The view is not leaking anymore. The problem, of course, is that there is a performance impact: maybe the "peek" function could have made the query faster, by filtering lots of rows early in the plan. The rows are now filtered in two separate plan steps:

 =# explain SELECT * FROM company1_data WHERE peek(company1_data.company_data);
                              QUERY PLAN                             
 --------------------------------------------------------------------
  Subquery Scan on company1_data  (cost=0.00..25.44 rows=2 width=36)
    Filter: peek((company1_data.company_data)::text)
    ->  Seq Scan on all_data  (cost=0.00..25.38 rows=6 width=36)
          Filter: (company_id = 1)

This leads to the complementary feature: some function may be declared as "LEAKPROOF", meaning that they won't leak the data they are passed into error or notice messages.

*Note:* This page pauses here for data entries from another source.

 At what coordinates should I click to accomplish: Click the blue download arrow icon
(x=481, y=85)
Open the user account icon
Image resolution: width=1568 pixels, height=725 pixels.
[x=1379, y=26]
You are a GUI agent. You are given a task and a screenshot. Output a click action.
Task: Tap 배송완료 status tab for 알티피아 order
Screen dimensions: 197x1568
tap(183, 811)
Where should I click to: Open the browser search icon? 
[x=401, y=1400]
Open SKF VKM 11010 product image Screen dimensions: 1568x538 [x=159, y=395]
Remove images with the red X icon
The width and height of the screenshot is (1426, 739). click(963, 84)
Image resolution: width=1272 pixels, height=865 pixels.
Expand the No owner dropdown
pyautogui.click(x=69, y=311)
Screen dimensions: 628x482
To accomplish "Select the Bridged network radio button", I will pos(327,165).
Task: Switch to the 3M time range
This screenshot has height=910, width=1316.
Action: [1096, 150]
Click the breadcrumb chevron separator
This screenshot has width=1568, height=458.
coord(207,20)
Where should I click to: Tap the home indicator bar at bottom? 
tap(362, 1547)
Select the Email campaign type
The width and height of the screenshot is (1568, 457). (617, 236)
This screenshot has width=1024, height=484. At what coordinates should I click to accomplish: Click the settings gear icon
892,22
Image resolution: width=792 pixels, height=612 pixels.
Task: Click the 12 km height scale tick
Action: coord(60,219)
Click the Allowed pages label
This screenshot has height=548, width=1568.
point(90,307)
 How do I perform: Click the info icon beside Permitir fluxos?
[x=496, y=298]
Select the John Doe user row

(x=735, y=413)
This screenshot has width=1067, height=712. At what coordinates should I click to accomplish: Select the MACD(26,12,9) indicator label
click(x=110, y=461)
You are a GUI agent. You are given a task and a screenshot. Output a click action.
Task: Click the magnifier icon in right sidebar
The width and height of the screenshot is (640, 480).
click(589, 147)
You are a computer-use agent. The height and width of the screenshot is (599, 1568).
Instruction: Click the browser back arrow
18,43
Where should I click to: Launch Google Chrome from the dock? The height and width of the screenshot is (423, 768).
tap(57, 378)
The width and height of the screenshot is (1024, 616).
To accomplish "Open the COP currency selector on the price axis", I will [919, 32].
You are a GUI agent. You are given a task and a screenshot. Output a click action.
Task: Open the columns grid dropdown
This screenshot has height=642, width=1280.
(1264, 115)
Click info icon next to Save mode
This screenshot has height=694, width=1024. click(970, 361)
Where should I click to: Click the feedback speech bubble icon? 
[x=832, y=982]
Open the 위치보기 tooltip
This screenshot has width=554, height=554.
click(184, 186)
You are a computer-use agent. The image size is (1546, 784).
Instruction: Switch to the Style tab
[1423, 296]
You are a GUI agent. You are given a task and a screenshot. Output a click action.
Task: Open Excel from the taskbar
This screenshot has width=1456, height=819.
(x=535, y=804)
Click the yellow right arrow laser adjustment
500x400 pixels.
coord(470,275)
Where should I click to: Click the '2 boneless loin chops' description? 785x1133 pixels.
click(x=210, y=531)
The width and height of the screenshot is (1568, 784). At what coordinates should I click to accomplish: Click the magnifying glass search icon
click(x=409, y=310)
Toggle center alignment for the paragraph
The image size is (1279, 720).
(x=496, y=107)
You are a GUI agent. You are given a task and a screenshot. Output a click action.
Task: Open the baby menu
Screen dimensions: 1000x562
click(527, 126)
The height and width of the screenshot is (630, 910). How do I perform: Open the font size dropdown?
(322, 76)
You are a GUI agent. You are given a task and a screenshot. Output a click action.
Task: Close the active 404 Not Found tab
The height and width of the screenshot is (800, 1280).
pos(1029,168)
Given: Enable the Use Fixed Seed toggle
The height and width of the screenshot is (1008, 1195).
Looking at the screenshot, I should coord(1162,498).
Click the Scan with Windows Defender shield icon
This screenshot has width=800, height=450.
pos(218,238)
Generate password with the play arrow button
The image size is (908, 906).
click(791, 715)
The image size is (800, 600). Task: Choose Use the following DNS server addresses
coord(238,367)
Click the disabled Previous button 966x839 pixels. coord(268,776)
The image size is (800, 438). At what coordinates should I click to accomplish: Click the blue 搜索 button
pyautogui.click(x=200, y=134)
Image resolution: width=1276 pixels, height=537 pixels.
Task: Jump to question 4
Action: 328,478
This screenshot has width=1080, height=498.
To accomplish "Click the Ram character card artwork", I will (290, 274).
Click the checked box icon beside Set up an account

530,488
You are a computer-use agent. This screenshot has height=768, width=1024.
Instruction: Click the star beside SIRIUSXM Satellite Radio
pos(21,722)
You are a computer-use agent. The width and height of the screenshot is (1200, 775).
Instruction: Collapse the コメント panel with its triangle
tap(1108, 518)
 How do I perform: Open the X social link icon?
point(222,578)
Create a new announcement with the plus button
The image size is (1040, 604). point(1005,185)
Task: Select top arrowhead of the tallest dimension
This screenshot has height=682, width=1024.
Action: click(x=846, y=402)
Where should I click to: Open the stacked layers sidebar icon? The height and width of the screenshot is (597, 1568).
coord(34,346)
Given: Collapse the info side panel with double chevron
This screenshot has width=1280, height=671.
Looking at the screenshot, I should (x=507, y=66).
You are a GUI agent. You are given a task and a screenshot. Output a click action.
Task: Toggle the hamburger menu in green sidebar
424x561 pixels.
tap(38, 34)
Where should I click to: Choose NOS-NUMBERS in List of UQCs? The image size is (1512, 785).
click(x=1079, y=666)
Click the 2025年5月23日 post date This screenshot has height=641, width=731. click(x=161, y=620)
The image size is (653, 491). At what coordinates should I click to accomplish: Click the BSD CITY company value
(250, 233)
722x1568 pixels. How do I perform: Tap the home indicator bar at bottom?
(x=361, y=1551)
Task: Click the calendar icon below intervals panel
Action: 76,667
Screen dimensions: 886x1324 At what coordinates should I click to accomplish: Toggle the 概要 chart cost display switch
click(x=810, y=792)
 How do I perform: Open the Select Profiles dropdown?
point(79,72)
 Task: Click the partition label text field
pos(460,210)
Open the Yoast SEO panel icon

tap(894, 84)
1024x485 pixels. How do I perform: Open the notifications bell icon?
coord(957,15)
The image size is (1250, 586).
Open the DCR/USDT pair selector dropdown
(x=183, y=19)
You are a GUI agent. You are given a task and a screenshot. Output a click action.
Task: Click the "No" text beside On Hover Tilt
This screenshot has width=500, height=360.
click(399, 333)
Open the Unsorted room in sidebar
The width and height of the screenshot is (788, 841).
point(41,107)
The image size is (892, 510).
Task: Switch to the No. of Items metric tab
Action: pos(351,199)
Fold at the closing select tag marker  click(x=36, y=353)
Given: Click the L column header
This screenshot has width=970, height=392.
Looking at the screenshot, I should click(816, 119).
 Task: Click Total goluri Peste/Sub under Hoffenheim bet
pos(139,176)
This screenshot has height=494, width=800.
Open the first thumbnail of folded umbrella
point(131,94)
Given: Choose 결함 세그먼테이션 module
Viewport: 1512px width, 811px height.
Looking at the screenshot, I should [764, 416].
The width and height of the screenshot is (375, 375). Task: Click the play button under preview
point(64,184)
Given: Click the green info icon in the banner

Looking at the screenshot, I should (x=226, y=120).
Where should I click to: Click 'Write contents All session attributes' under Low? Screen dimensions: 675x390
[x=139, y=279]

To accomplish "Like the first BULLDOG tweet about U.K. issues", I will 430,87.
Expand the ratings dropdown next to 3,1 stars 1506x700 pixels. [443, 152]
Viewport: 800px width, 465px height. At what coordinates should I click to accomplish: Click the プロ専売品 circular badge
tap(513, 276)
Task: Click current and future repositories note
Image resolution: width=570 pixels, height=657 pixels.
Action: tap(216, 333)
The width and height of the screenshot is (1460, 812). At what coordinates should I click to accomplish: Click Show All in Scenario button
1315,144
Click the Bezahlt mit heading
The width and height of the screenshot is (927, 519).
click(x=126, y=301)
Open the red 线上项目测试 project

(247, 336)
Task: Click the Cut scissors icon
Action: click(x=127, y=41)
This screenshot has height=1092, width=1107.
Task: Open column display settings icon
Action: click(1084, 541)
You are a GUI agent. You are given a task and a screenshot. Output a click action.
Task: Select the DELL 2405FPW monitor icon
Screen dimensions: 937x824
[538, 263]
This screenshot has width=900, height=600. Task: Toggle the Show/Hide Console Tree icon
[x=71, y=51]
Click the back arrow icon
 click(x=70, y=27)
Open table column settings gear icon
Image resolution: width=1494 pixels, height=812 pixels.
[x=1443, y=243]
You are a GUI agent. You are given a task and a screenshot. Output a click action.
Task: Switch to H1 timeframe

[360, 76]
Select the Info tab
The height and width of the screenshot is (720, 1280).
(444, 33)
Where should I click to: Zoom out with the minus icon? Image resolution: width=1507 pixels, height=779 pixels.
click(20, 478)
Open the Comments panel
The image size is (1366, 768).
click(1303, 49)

Declaring our peek function as LEAKPROOF is a very bad idea, but let's do it just to demonstrate how it's used:

 CREATE OR REPLACE FUNCTION peek(text) RETURNS boolean LEAKPROOF LANGUAGE plpgsql AS
 $$
 BEGIN
   RAISE NOTICE '%',$1;
   RETURN true;
 END
 $$
 COST 0.1;

A LEAKPROOF function is executed «normally»:

 =# SELECT * FROM company1_data WHERE peek(company1_data.company_data);
 NOTICE:  secret_data_for_company_1
 NOTICE:  secret_data_for_company_2
  company_id |       company_data        
 ------------+---------------------------
           1 | secret_data_for_company_1
 (1 row)

Of course, in our case, peek isn't LEAKPROOF and shouldn't be declared as such. Only superuser have the permission to declare a LEAKPROOF function.

New options for pg_dump

Until now, one could ask pg_dump to dump a table's data, or a table's meta-data (DDL statements for creating the table's structure, indexes, constraints). Some meta-data is better restored before the data (the table's structure, check constraints), some is better after the data (indexes, unique constraints, foreign keys…), for performance reasons mostly.

So there are now a few more options:

  • --section=pre-data: dump what's needed before restoring the data. Of course, this can be combined with a -t for instance, to specify only one table
  • --section=post-data : dump what's needed after restoring the data.
  • --section=data: dump the data
  • --exclude-table-data: dump everything, except THIS table's data. It means pg_dump will still dump other tables' data.